**Task statement**:
Copy the forum thread about Patrick Swayze's death, starting with "## Shadowy Lady" and going on through "I hate cancer...", and swap each "hospital" for "clinic".

**Text provided**:
I'm watching Roadhouse tonight.


----------



## MaskedBeauty (Sep 14, 2009)

thats so sad.. :-(


----------



## euphrosyne_rose (Sep 14, 2009)

I was so saddened to hear about that. Dirty Dancing is, and will always be, one of my all time favorite movies and he did an awesome job. We'll miss him!


----------



## chocolategoddes (Sep 14, 2009)

*To Wong Foo Thanks for Everything, Julie Newmar* is my favorite movie of all time, and I admire him for taking on that role. I'm gonna watch it right now!
I don't even know what to say. 

RIP Patrick Swayze. :'(


----------



## gigglegirl (Sep 14, 2009)

wow..... 
	

	
	
		
		

		
			





 I should buy Dirty Dancing on dvd.


----------



## Shadowy Lady (Sep 14, 2009)

RIP Patrick


----------



## joey444 (Sep 14, 2009)

I'm so sad!!!  I had read this weekend that he had left the hospital and had gone home to pass away with his family.  How sad...=(  I hate cancer...


----------



## Rosalie1915 (Sep 14, 2009)

Quote:

   Originally Posted by *chocolategoddes* 

 
_*To Wong Foo Thanks for Everything, Julie Newmar* is my favorite movie of all time, and I admire him for taking on that role. I'm gonna watch it right now!
I don't even know what to say. 

RIP Patrick Swayze. :'(_

 
Oh my gosh!! i love that movie too!! but it is horrible that he passed away, he will be missed . R.i.p Patrick Swayze


----------



## MizzVivaGlam (Sep 14, 2009)

That's so sad.The only good thing is that he was home with his family. Hopefully that helped him go peacefully and his loved one's got their chance to say everything they wished to say.

**Provided material**:
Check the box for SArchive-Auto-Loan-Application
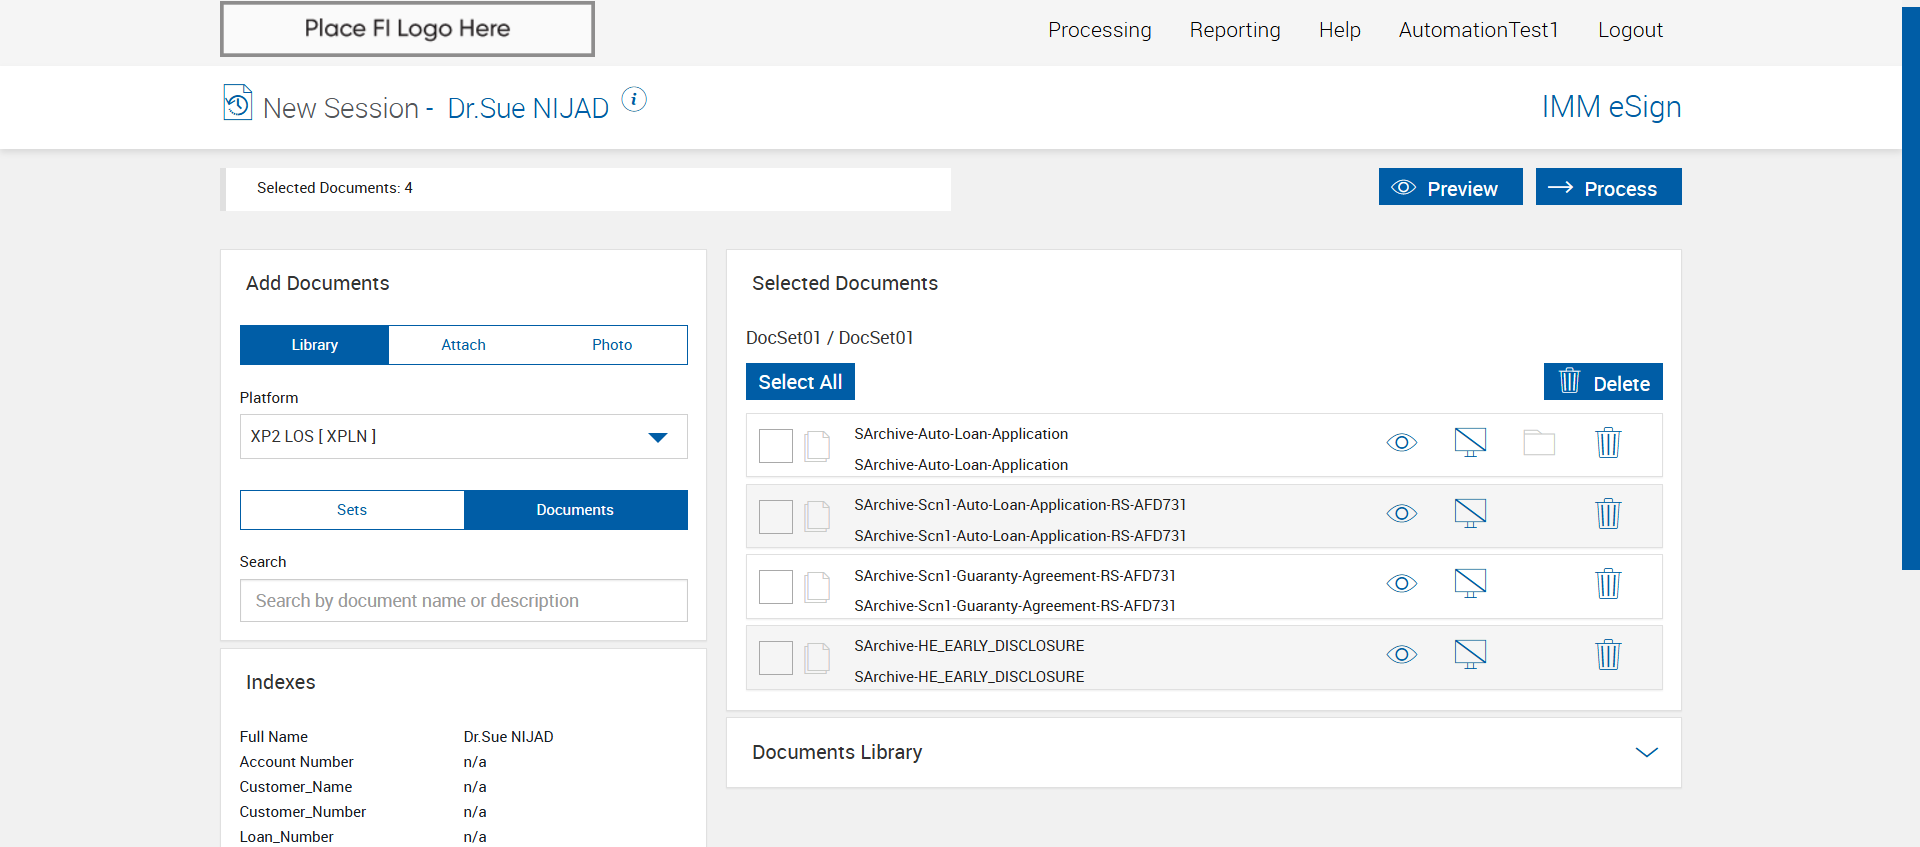Image resolution: width=1920 pixels, height=847 pixels. tap(775, 446)
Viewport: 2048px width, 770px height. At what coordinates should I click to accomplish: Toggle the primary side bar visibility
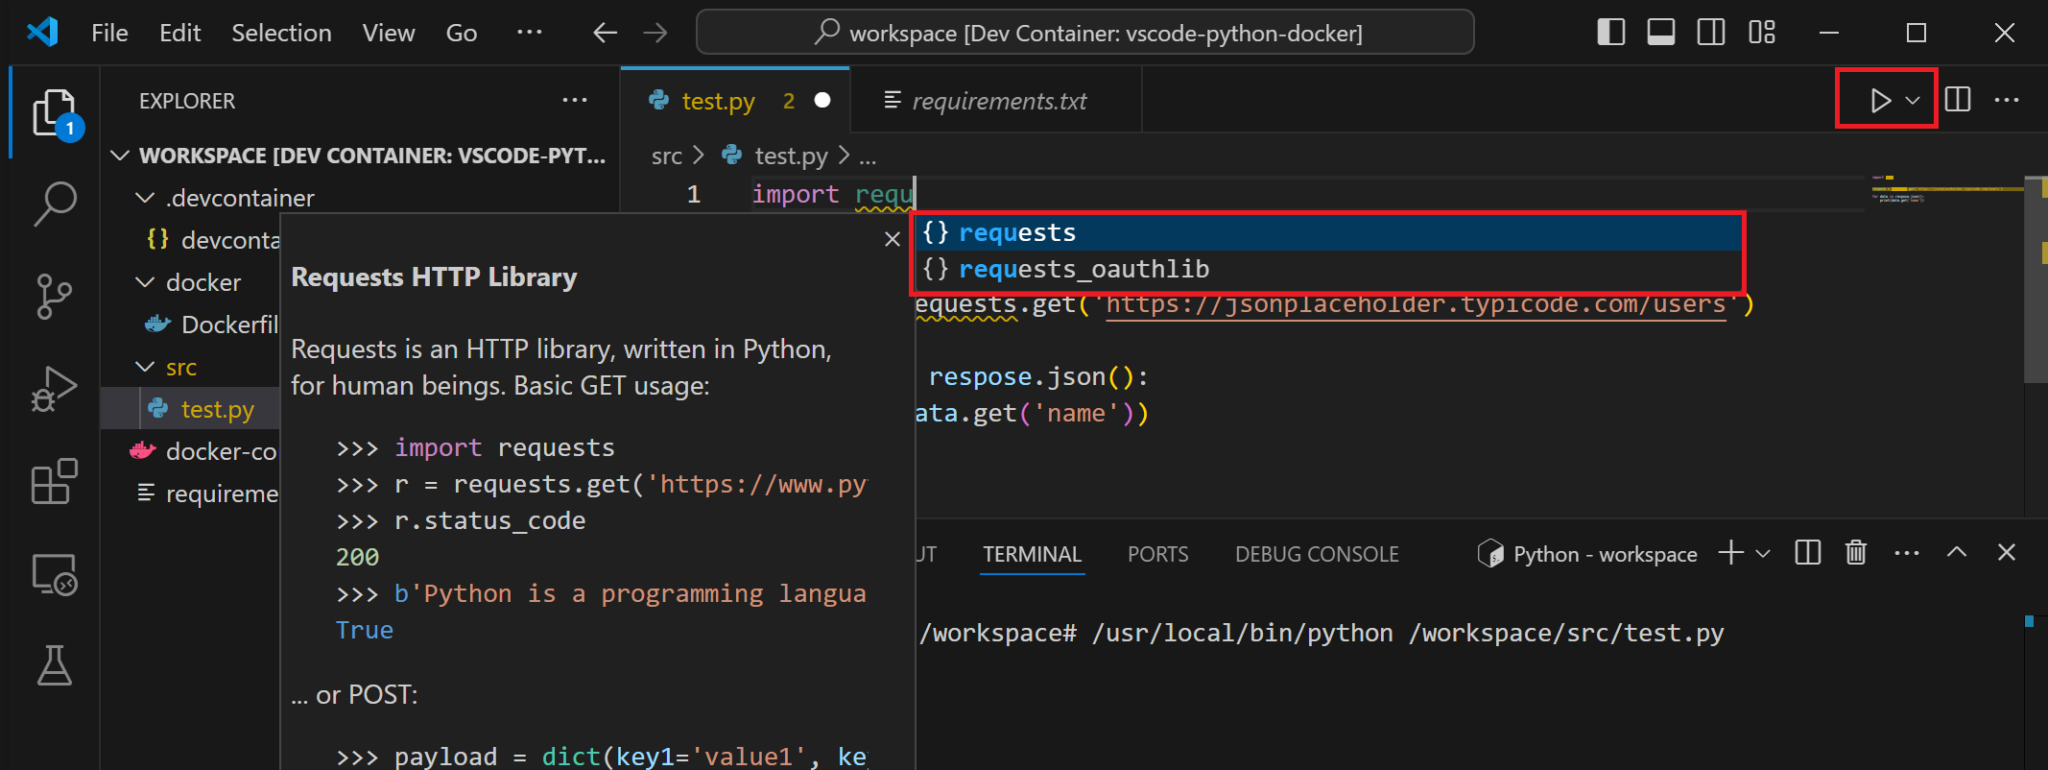click(1611, 32)
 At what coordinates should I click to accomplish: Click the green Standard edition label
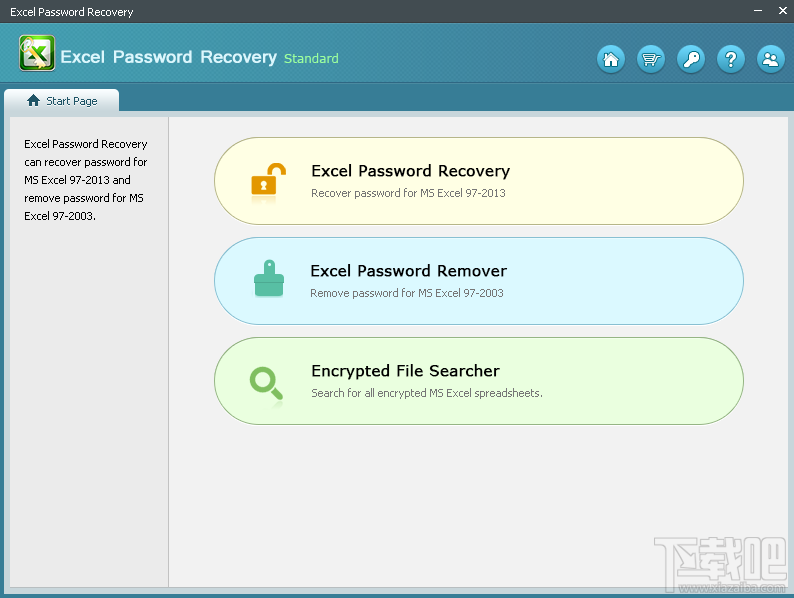[x=311, y=59]
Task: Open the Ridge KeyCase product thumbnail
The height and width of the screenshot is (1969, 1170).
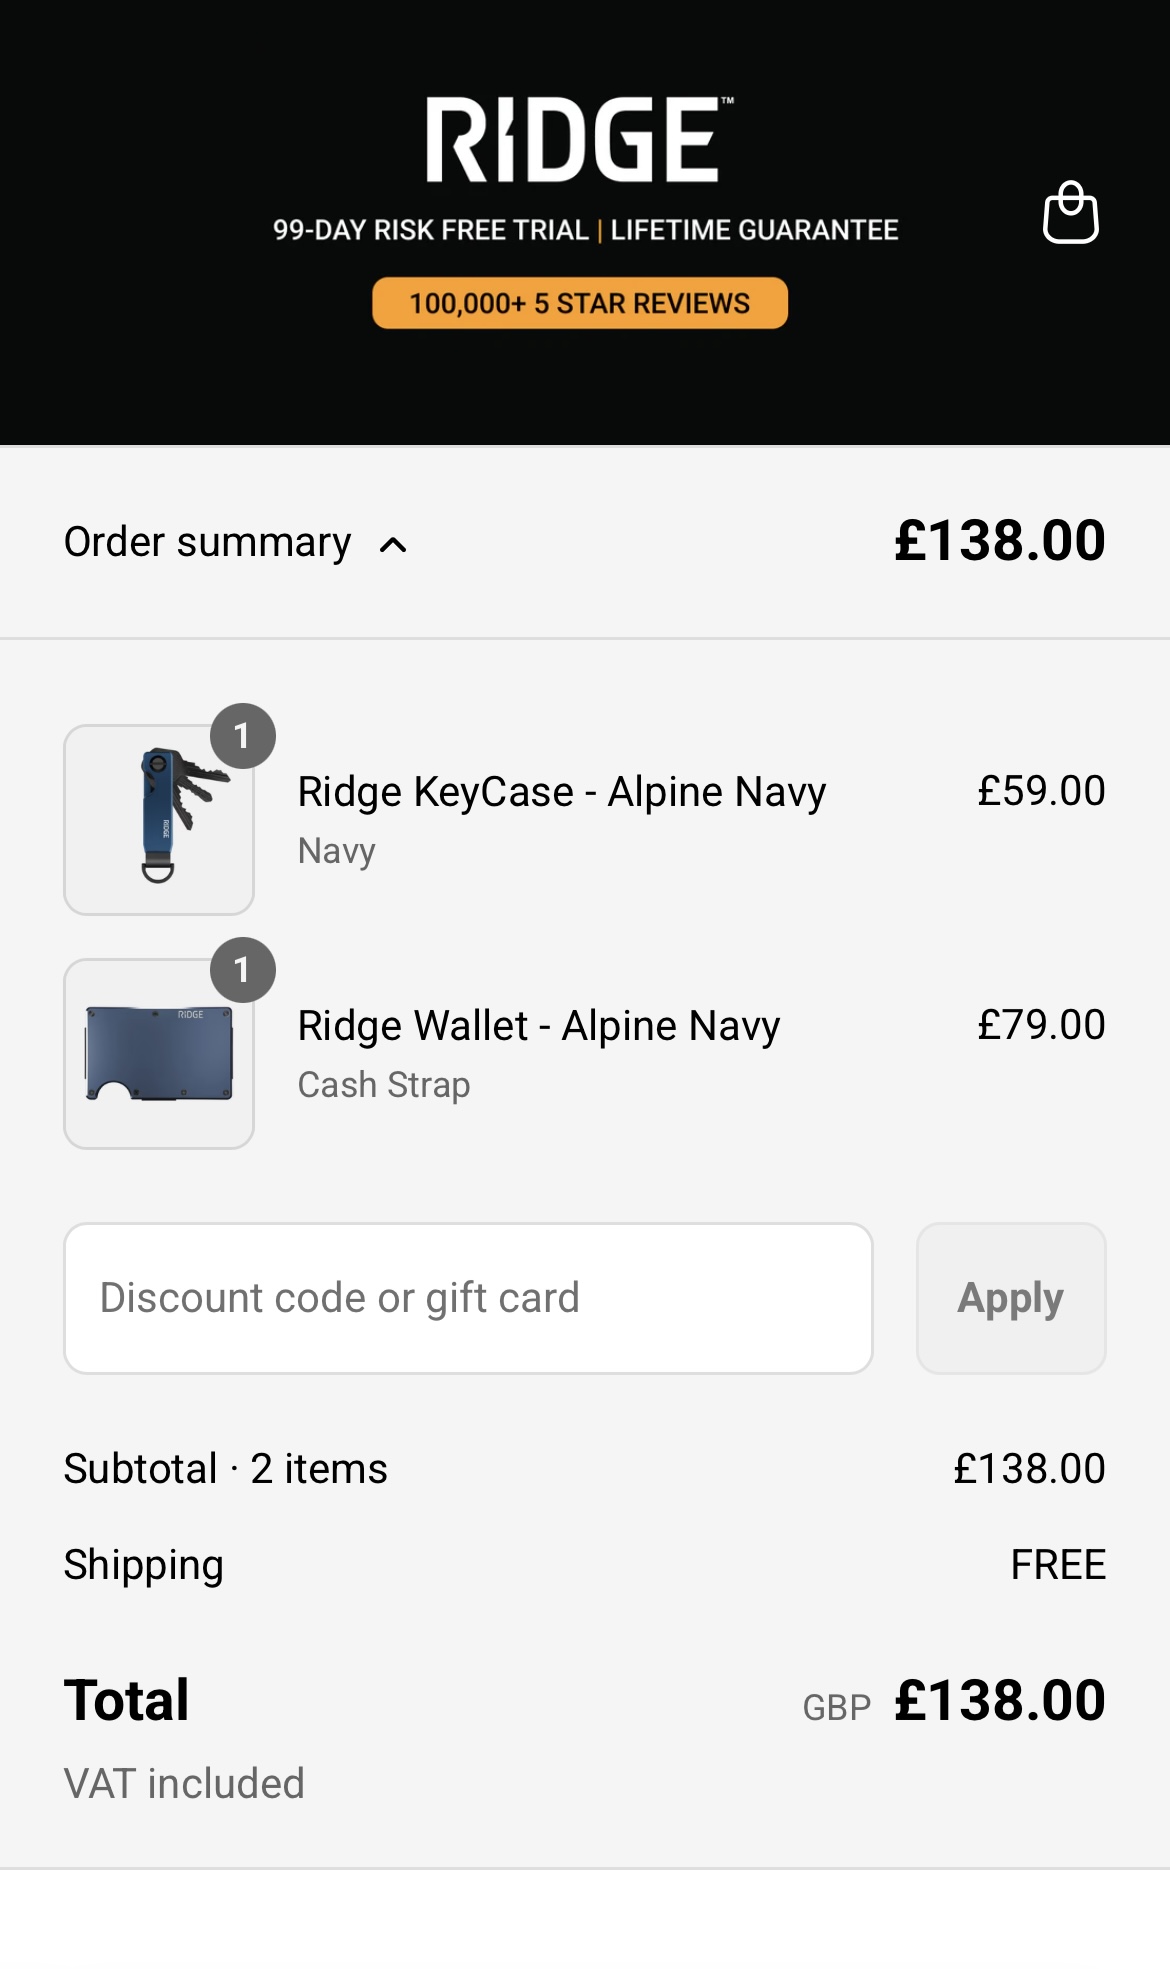Action: coord(159,820)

**Answer to the problem**:
## Shadowy Lady (Sep 14, 2009)

RIP Patrick


----------



## joey444 (Sep 14, 2009)

I'm so sad!!!  I had read this weekend that he had left the clinic and had gone home to pass away with his family.  How sad...=(  I hate cancer...